Michael Hartley was found not guilty at the end of a two day trial which Magistrate Michael Vice said left him in no doubt about the defendant's innocence.
The fraud charges, which alleged Mr Hartley dishonestly used a council corporate credit card in 2011, 2012 and 2013 were reduced to three charges from seven when proceedings began on Thursday.
The remaining charges, which were amended on Thursday, revolved around three conference trips Mr Hartley took when he was employed at the council.
The prosecution alleged Mr Hartley dishonestly charged accommodation costs for stays in Hobart and Sydney after attending conferences.
Mr Hartley told the court his extra time interstate was spent performing his job, which was to observe aspects of regional planning.
He said when he was in Hobart, Gympie's new council planning scheme was in its infancy, and he took advantage of studying heritage building protection, marine tourism and hillside development.
His time in Sydney followed his attendance at an urban design conference and helped him study public space issues relevant to the council's Mary St revitalisation project, he said.
The prosecution also alleged Mr Hartley dishonestly used his card to purchase an extra flight to Adelaide for a work colleague who also attended the conference in her own time.
Mr Hartl ey said he authorised the payment with the understanding the colleague would repay the money.
He said he was unaware the amount was not repaid until the allegations were made and the amount had since been repaid.

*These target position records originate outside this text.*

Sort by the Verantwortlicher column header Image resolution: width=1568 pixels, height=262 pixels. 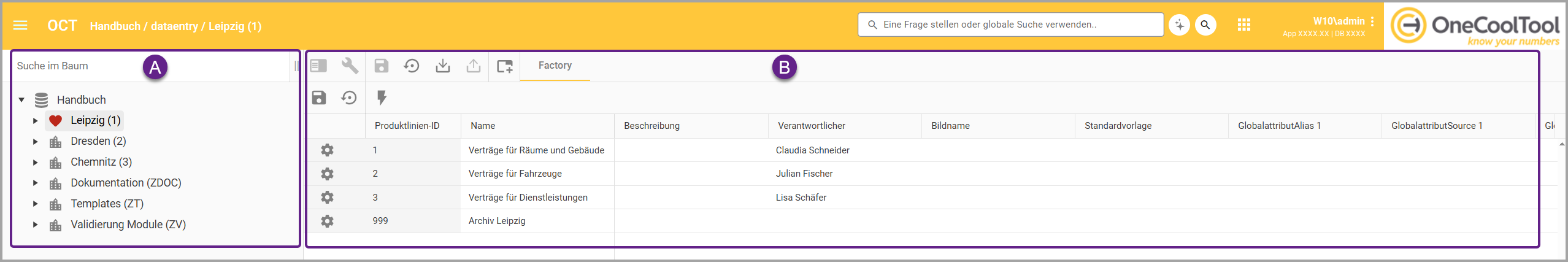(811, 126)
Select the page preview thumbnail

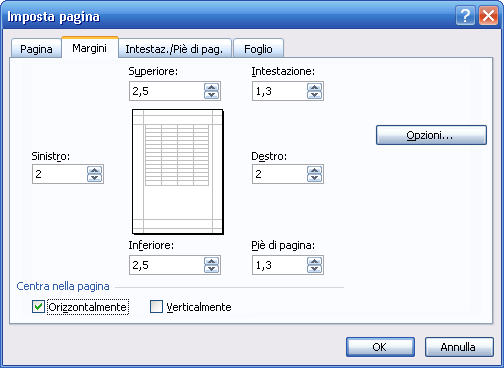178,172
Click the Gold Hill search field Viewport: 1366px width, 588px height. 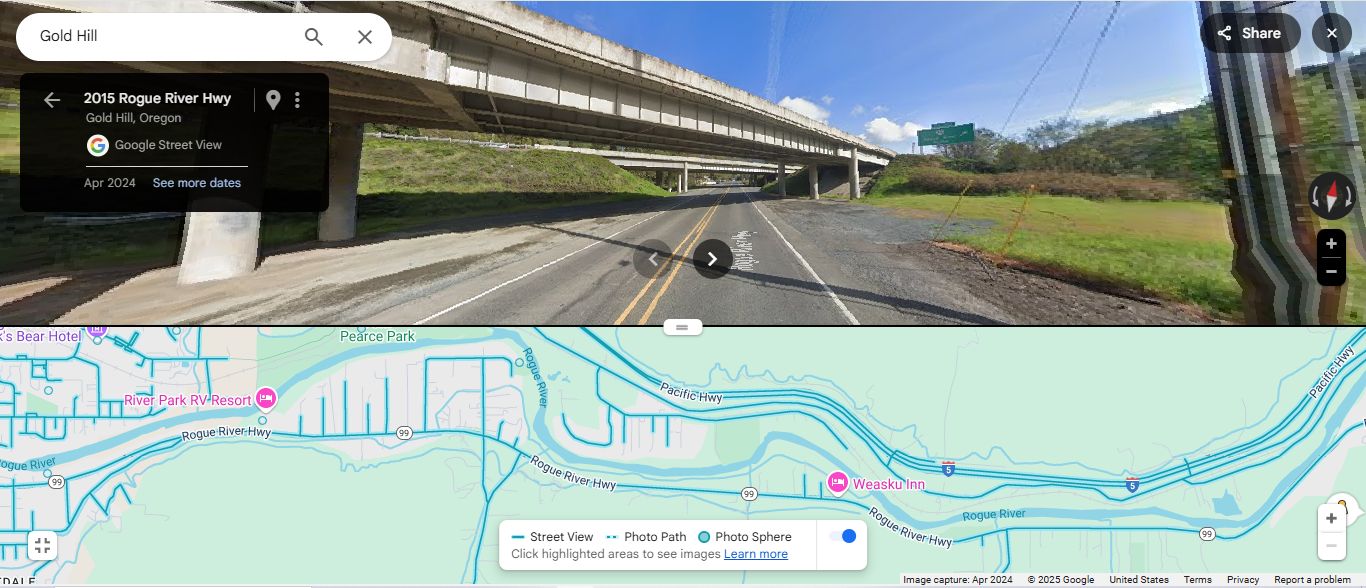point(165,37)
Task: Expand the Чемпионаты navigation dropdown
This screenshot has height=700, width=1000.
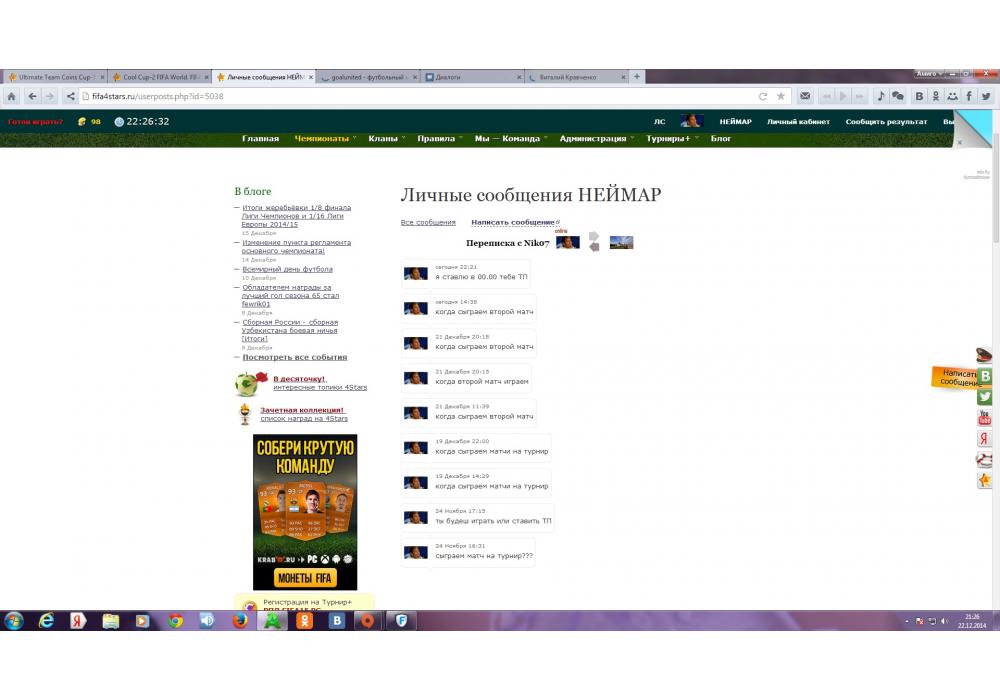Action: point(324,139)
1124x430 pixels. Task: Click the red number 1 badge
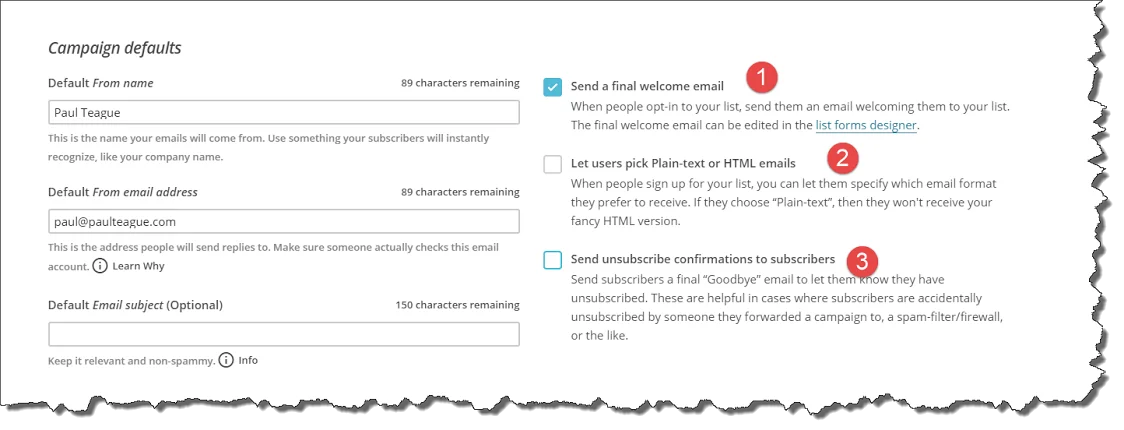coord(763,77)
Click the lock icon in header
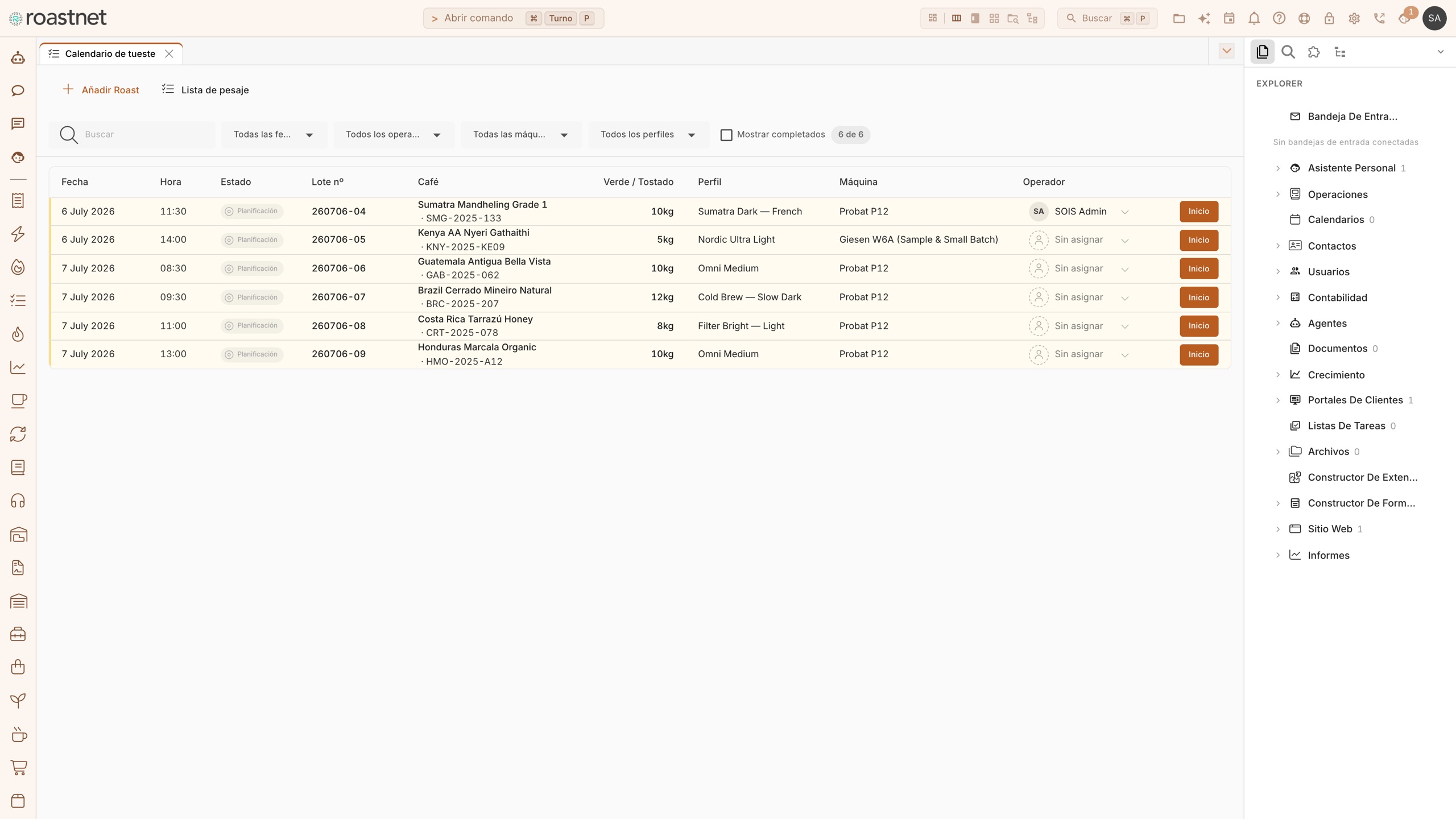 1329,18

Mr Hartley's barrister Anthony Kimmins said the prosecution's case was "grossly inadequate", with attempts to patch it up as it went along.
Planning portfolio councillor Ian Petersen, who was called as a witness, said Mr Hartley was one of the most ethical men he knew and was held in high regard in his profession.
"He is one of the most conscientious, committed and loyal council workers I have met in my 18 years in council," he said.
After considering all evidence, Magistrate Vice said his decision was clear.
"In my mind, having considered the evidence in its entirety, I don't think there's any question as to the credit of Mr Hartley."
The defence requests for costs were refused, on the point that Mr Hartley had declined interview and case conferencing opportunities before the trial.
"It's a great relief, I'm glad it's over," Mr Hartley said as he left the courtroom.
"Justice has been done," Mr Petersen said.